◆ **WORK INSTRUCTION**: Copy the rows from the line containing "Identify the location" through the line containing "x-tick-label: Jan '20", substituting "image" for "screenshot" and leaving everything else unchanged. Omit the pictures from your copy.

◆ **PROVIDED MATERIAL**:
- - - -

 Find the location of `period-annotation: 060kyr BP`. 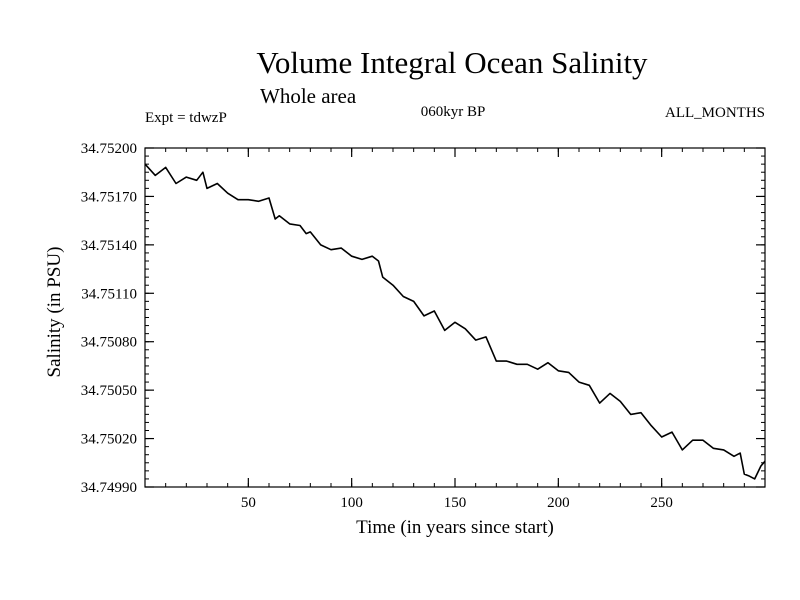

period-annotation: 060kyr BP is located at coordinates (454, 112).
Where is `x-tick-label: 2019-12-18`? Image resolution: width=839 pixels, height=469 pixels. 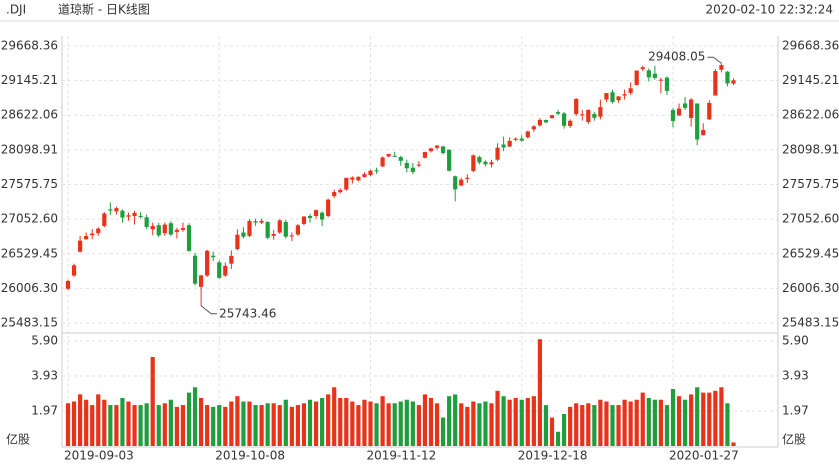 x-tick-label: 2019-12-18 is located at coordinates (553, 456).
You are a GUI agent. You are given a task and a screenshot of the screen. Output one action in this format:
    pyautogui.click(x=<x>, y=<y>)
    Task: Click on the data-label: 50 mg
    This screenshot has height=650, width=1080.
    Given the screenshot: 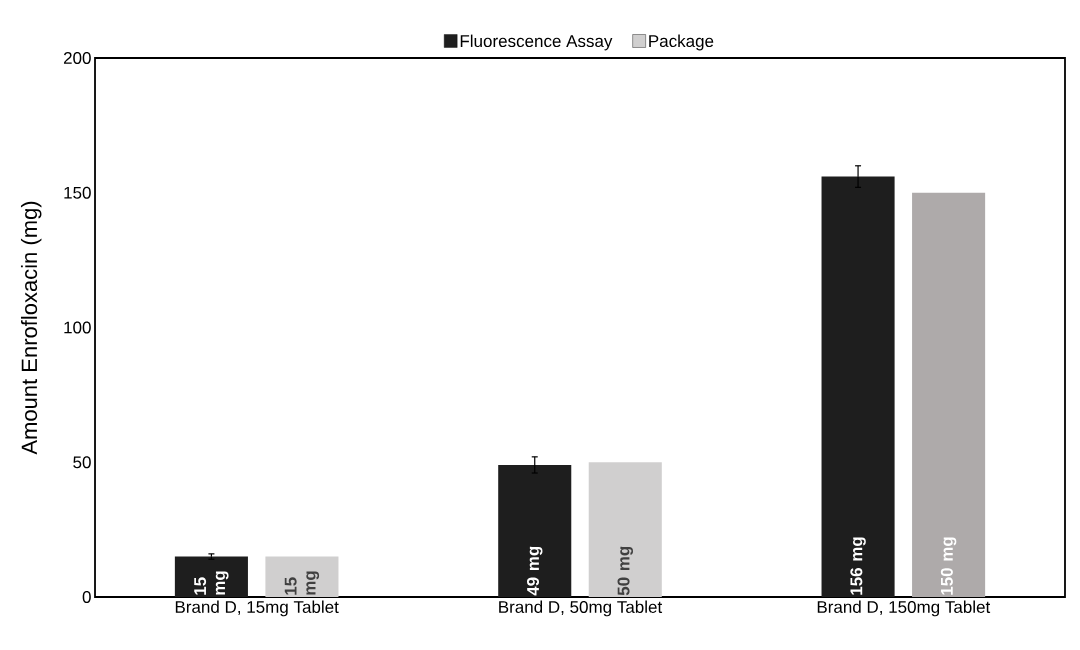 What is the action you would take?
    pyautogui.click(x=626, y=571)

- - - -

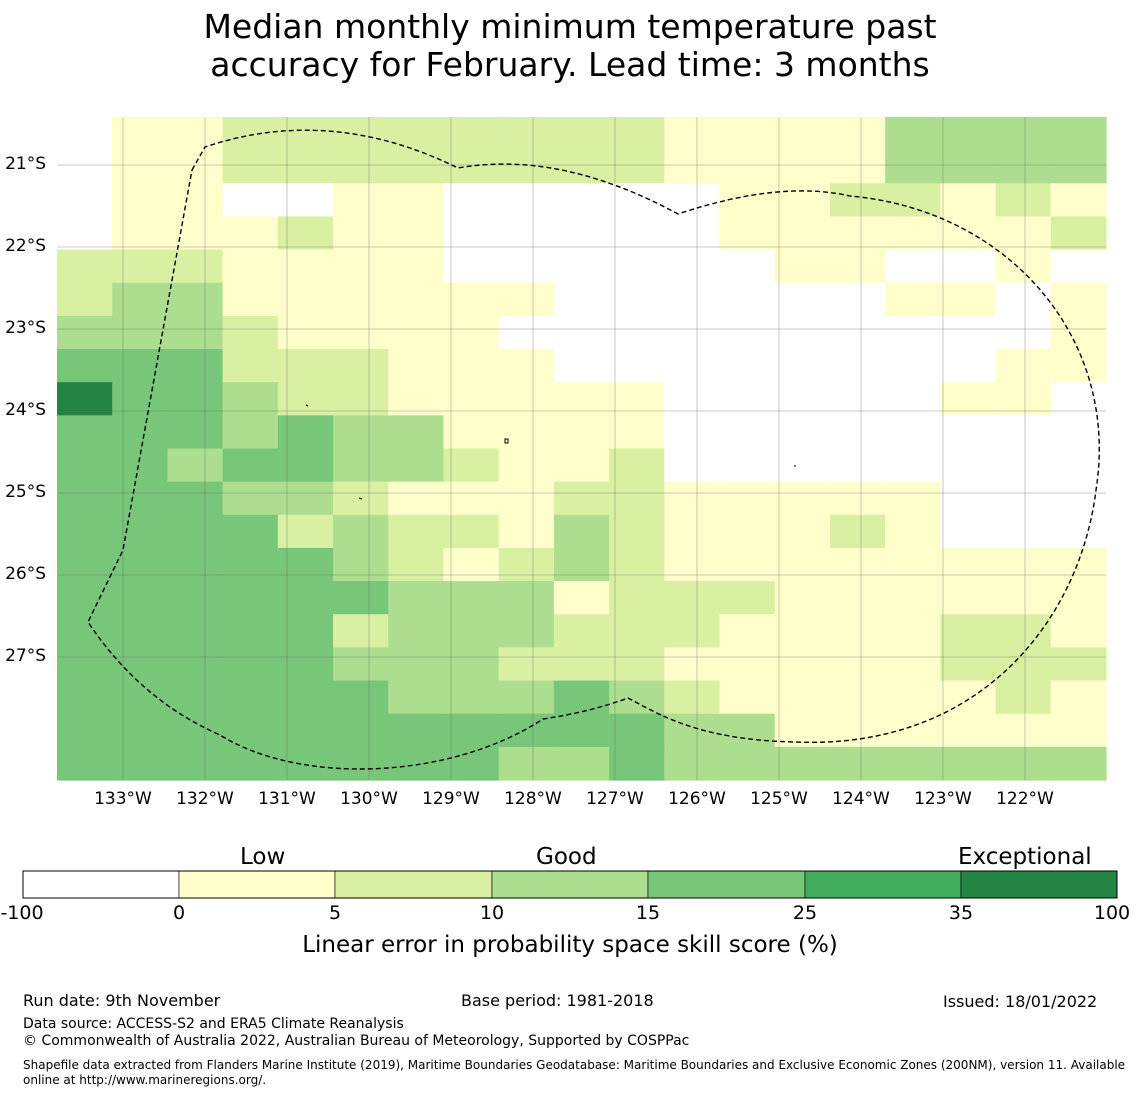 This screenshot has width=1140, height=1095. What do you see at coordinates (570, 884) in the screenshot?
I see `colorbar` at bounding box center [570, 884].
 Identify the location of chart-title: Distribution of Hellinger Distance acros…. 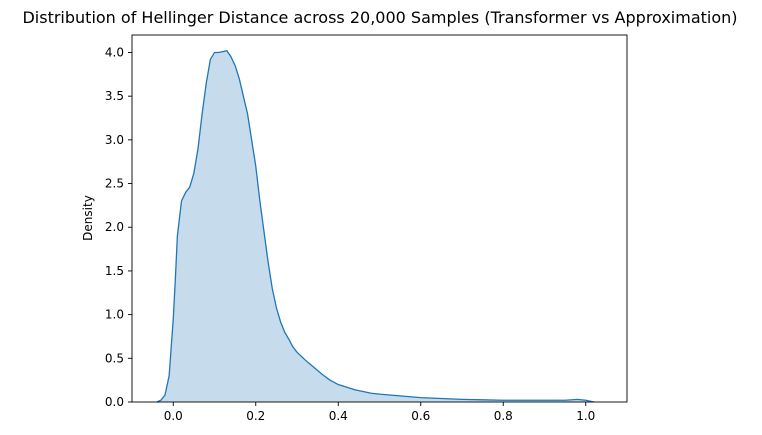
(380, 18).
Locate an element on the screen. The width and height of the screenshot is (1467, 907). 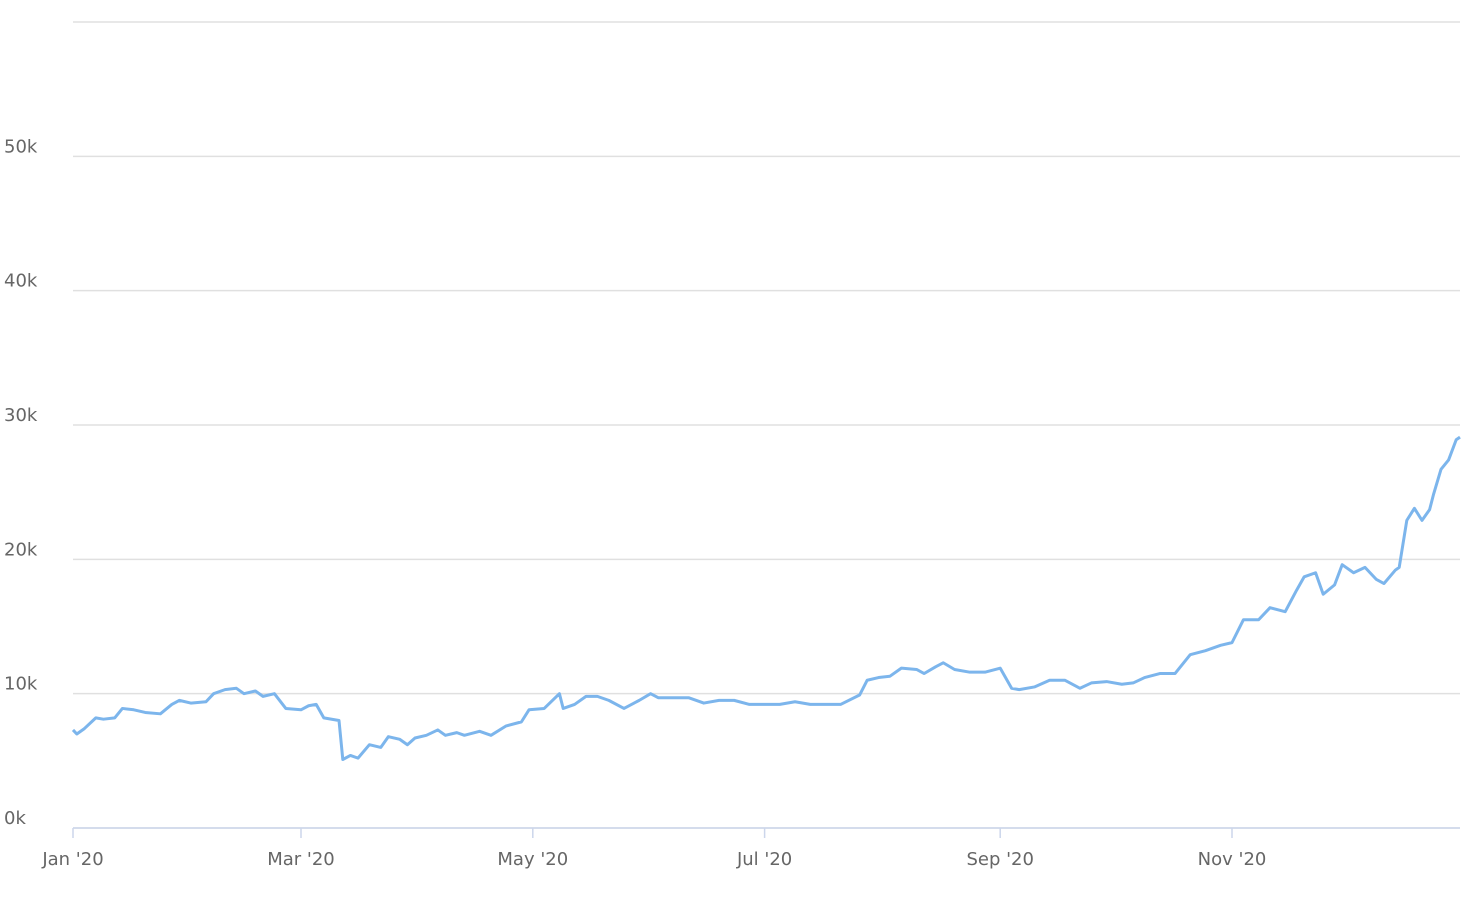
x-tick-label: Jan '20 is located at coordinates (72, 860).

- - - -

◆ **WRITTEN SOLUTION**:
 Identify the location of chart-title: Distribution of Hellinger Distance acros…. 
(380, 18).
Locate an element on the screen. The width and height of the image is (1467, 907). 
x-tick-label: Jan '20 is located at coordinates (72, 860).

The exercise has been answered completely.